En 2013 hubo 3 fallecidos y 7 heridos. El 2007 fue otro de los años más negativos: 2 muertos, 4 hospitalizados y 7 heridos. Durante 2017, 2018, 2019, 2020 y 2021 no hubo en el tramo ni un solo herido. La evidencia empírica internacional asocia los sistemas de control de velocidad media con reducciones de la siniestralidad grave y mortal de entre el 33% y el 85%. En esta carretera de Ourense, desde que está operativo el radar de tramo, hubo «una contracción generalizada de la siniestralidad», resalta el investigador González. Como indica en su artículo, la cifra de siniestros graves y mortales bajó de 24, entre 2006 y 2015, a solo 3 entre 2016 y 2025. Una caída del 87,5%.

«Una mayor velocidad reduce el tiempo de reacción, dificulta la percepción y valoración del entorno, aumenta la distancia de detención y amplifica los efectos de otros factores de riesgo, como la distracción, la fatiga o el alcohol», recuerda Norberto. Elevar incluso mínimamente la velocidad supone «un incremento significativo en la energía liberada durante el impacto, traduciéndose de forma directa en una mayor severidad de las lesiones sufridas», subraya el experto. El radar de tramo promueve «una conducción notablemente más homogénea y predecible», que «reduce la exposición a maniobras de riesgo y disminuye la probabilidad de colisiones por alcance».

Velocidad media de 63 km/h y «pacificación del tráfico»

Si bien los resultados del trabajo «deben ser tomados con prudencia científica, configurando una sólida evidencia de asociación compatible con la seguridad vial, pero no una prueba de causalidad matemática», este análisis sobre el radar entre Ourense y Coles «ratifica de manera sólida que los sistemas automatizados de control de velocidad media inducen mejoras sustanciales en la seguridad vial». En este trazado «el dispositivo operó modificando de forma efectiva el patrón conductual de los conductores, logrando reducir y estabilizar la velocidad media en torno a los 63 km/h. Esta pacificación del tráfico atenuó de forma drástica la energía cinética disponible en los impactos potenciales», explica el investigador.
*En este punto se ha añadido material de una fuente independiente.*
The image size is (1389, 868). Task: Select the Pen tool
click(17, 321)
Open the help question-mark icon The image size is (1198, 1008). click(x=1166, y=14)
La caída de la siniestralidad fue independiente a la bajada de tráfico en la zona—de 13.000 a 10.000 vehículos al día— tras la apertura de la autovía AG-53. Los sistemas de control de velocidad son herramientas útiles, «especialmente, en tramos identificados como de alto riesgo», indica González. No obstante, la efectividad de estas medidas «depende en gran medida de su adecuada planificación, diseño e integración» dentro de estrategias amplias de seguridad vial, que atiendan la velocidad, el diseño de la infraestructura, la señalización clara y las acciones de concienciación, finaliza.